:: AANGEHAALDE TEKST ::
De toenmalige Minister van Justitie wees er in zijn inleiding op dat nieuwe
maatschappelijke behoeften, belangen en omstandigheden voortdurende aanpassingen
van wetgeving teweegbrengen, reden waarom niet gesteld kan worden dat de rechter
steeds het laatste woord heeft. Juist daarom echter dienen, zo betoogde hij,
politiek en bestuur zich te onthouden van kritiek op rechterlijke oordelen.
Dit lijkt mij een juist uitgangspunt.
Daarmee is niet gezegd dat er voor politici geen enkele ruimte is om te
reageren op rechterlijke uitspraken. Bij zaken die grote maatschappelijke
beroering wekken of aanleiding geven tot debat over mogelijke wetswijzigingen
kan de politiek immers niet aan de kant blijven staan.
Van ministers en staatssecretarissen mag wel terughoudendheid worden verwacht
bij het reageren op rechterlijke uitspraken. Bemoeienis van leden van het
kabinet met zaken die nog onder de rechter zijn, is, afgezien van zaken waarbij
de Staat of een bewindspersoon als procespartij is betrokken en de verantwoordelijkheid
van de minister van Justitie voor handelingen van het openbaar ministerie,
niet aan de orde.

:: TE VERWERKEN GEGEVENS ::
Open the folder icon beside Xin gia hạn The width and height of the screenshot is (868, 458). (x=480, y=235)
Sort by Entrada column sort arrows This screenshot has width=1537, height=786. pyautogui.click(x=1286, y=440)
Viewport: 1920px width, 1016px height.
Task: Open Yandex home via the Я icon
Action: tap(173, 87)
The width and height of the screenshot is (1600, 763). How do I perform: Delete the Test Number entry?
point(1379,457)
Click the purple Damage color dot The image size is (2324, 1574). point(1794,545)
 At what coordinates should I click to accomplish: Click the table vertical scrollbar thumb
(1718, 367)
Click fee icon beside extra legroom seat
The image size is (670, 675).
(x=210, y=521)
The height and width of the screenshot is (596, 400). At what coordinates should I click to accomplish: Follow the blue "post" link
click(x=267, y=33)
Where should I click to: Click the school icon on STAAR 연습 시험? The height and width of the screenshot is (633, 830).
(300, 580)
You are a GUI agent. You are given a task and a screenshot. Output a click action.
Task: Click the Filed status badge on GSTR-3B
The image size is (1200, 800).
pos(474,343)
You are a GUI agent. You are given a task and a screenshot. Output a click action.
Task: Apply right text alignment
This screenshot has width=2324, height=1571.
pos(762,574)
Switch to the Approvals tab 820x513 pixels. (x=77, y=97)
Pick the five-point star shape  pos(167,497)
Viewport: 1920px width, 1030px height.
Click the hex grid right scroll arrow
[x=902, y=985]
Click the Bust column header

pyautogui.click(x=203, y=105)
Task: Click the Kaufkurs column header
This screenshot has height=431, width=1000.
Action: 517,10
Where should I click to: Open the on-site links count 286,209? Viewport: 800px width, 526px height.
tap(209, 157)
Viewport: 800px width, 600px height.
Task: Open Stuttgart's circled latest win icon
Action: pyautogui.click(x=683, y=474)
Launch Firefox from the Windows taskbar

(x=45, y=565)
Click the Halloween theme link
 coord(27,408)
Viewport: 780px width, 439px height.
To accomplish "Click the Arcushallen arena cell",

:: WERKOPDRACHTEN ::
a. Vervang in de gegevens "column header" door "column heading" in het deel dat opent met de regel met "Pick the five-point" en sluit met de regel met "Action: 517,10", en geef alleen dat deel verder ongewijzigd weer.
b. Schrijf alsjeblieft een vervolg op de tekst over rechterlijke uitspraken, aansluitend op de laatste zin.
De gegevens staan los van de tekst over rechterlijke uitspraken.

:: ANTWOORDEN ::
a.
Pick the five-point star shape  pos(167,497)
Viewport: 1920px width, 1030px height.
Click the hex grid right scroll arrow
[x=902, y=985]
Click the Bust column heading

pyautogui.click(x=203, y=105)
Task: Click the Kaufkurs column heading
This screenshot has height=431, width=1000.
Action: 517,10

b.
Wat betreft individuele uitlatingen of handelingen van Kamerleden met
betrekking tot rechterlijke uitspraken of zaken die nog onder de rechter zijn, ligt het niet op de weg van het kabinet of de minister van Justitie
om daarover een oordeel te geven. Vanzelfsprekend staat ook voor Kamerleden
de vrijheid van meningsuiting voorop. In hoeverre daar, gelet op de positie
van de rechter in ons staatsbestel, een verantwoord gebruik van wordt gemaakt,
staat primair ter beoordeling van het betrokken Kamerlid zelf.
Overigens wijs ik nog op de jurisprudentie van het Europese Hof voor de
Rechten van de Mens, waaruit blijkt dat onder omstandigheden, afhankelijk
van de context en de bewoordingen, uitlatingen van «public officials»
ertoe kunnen leiden dat niet langer is voldaan aan de onschuldpresumptie van
artikel 6 EVRM (vgl. EHRM 10 oktober 2000, no. 42 095/98, Daktaras
vs. Lithuania en EHRM 26 maart 2002, no. 48297/99, Butkevièius
v. Lithuania).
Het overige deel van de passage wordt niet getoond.